The extractor writes **sparse NPZ** adjacency matrices and **Parquet** edge
lists by default (``--sparse`` and ``--compress`` are on unless disabled with
``--no-sparse``/``--no-compress``). When ``--threshold 0`` with sparse output,
an adaptive threshold is computed from ``--target-sparsity`` (default 0.01 =
top 1% of edges). Use ``--quantize`` (default ``int8``) to reduce adjacency
size. Legacy dense CSV/TSV/NPY outputs are available only with ``--no-sparse``
or explicit legacy formats. By default the decoder-loading cosine similarity
(``w_similarity``) is computed; add other methods with ``--methods``. Latent
exports include per-sample ``mu`` and ``logvar`` as tidy CSV or AnnData files.

---

## ⚙Configuration

Hyperparameters can be set via `hyperparam.ini`:

```ini
[Custom]
seed = 42
no_cuda = False
epochs = 100
batch_size = 64
latent_dim = 10
hidden_dims = [128, 64]
dropout = 0.1
l1_strength = 1e-3
lap_strength = 1e-4
```

Override from CLI if needed:

```bash
bsvae-train my_experiment --epochs 50 --latent-dim 20
```

---

## PPI Priors

BSVAE supports automatic download & caching of **STRING v12.0 PPI networks**.

* Supported species (via NCBI TaxID):

  * Human (`9606`)
  * Mouse (`10090`)
  * Rat (`10116`)
  * Fly (`7227`)
* Cache location defaults to `~/.bsvae/ppi` (override via `--ppi-cache`).

### Prefetch PPI cache from the CLI

Use the lightweight downloader to cache a STRING network ahead of training:

```bash
bsvae-download-ppi --taxid 9606 --cache-dir ~/.bsvae/ppi
```

### Troubleshooting PPI downloads on HPC systems

Some clusters block HTTPS certificate resolution for outbound downloads. If `bsvae-download-ppi` cannot reach STRING, manually
cache the file with `wget` (or `curl`) using `--no-check-certificate` and point `--ppi-cache` to the same directory:

```bash
OUTDIR="$HOME/.bsvae/ppi"
mkdir -p "${OUTDIR}"
wget --no-check-certificate \
  "https://stringdb-static.org/download/protein.links.detailed.v12.0/9606.protein.links.detailed.v12.0.txt.gz" \
  -O "${OUTDIR}/9606_string.txt.gz"
```

Use `curl -k -L "<url>" -o "${OUTDIR}/9606_string.txt.gz"` if `wget` is unavailable.

---

## Integration notes

- The `bsvae-networks` workflows reuse the same gene ordering as training.

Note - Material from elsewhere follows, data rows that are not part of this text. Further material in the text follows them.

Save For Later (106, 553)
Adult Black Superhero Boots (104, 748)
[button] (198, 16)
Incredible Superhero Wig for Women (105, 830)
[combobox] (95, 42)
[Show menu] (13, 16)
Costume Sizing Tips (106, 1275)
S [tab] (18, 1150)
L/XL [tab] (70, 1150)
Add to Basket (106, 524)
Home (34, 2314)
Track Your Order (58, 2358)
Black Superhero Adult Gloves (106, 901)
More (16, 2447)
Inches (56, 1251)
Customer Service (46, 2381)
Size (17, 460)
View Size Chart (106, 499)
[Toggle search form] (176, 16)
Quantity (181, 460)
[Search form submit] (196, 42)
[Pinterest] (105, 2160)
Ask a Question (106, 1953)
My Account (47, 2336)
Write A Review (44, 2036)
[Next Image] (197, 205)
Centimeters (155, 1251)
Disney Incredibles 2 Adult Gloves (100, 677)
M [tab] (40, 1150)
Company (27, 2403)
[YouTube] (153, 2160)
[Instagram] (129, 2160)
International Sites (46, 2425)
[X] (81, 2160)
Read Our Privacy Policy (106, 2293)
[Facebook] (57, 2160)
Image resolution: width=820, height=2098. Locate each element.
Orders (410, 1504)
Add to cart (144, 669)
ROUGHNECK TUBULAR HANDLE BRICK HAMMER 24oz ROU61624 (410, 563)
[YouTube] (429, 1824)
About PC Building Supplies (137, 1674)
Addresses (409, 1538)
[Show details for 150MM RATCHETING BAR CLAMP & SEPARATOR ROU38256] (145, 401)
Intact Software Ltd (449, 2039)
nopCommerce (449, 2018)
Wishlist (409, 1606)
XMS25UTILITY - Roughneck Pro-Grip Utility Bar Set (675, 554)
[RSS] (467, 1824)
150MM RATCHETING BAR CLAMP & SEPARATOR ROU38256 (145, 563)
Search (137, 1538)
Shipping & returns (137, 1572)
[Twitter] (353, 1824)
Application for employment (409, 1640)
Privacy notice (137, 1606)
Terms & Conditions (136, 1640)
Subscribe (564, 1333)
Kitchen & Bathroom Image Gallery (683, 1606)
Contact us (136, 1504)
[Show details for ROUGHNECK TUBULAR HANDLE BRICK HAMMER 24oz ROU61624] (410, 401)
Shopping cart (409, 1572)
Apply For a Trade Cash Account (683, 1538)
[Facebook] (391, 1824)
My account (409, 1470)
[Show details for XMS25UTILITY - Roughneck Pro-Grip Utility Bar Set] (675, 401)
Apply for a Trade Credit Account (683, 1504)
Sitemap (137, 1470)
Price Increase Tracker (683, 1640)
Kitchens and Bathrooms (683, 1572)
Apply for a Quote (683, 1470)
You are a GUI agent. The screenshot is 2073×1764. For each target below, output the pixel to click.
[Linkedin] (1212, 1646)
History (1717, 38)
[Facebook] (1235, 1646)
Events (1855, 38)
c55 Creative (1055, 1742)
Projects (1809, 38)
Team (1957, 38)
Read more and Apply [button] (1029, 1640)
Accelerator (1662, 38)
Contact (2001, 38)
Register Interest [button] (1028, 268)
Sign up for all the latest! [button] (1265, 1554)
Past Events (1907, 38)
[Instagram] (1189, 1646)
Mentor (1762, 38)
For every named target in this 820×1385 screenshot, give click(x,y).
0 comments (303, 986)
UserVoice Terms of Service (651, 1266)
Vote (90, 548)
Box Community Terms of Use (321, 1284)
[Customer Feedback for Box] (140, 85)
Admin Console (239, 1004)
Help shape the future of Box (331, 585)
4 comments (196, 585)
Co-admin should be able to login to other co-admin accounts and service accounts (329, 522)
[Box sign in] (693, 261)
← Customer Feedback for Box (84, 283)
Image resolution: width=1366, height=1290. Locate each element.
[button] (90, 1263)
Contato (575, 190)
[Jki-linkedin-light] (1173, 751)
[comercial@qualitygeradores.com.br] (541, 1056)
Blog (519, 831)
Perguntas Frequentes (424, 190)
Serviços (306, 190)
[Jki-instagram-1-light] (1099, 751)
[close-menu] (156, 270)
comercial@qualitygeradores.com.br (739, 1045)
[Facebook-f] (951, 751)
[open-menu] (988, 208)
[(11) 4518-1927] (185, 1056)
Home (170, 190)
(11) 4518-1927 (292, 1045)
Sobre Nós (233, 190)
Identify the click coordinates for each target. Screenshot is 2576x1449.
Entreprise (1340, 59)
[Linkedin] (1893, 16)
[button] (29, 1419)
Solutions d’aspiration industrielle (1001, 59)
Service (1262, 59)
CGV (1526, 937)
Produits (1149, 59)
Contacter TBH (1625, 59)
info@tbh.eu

When
  loading a standalone expression file, ensure columns correspond to the genes
  seen by the checkpoint.
- The CLI automatically handles CPU/GPU placement based on availability; models
  are loaded in evaluation mode without modifying training metadata.
- Network extraction functions are written to be test-friendly: they accept
  PyTorch `DataLoader` instances, operate without global state, and persist
  outputs as CSV/TSV/NPY for interoperability with graph toolchains.

---

## Citation

If you use **BSVAE** in your research, please cite:

```
@article{Benjamin2025bsvae,
  title={Structured Factor Variational Autoencoder with Biological Priors},
  author={Kynon J. M. Benjamin},
  year={2025},
  journal={N/A}
}
```

---

## License

This project is licensed under the [GNU General Public License v3.0](LICENSE).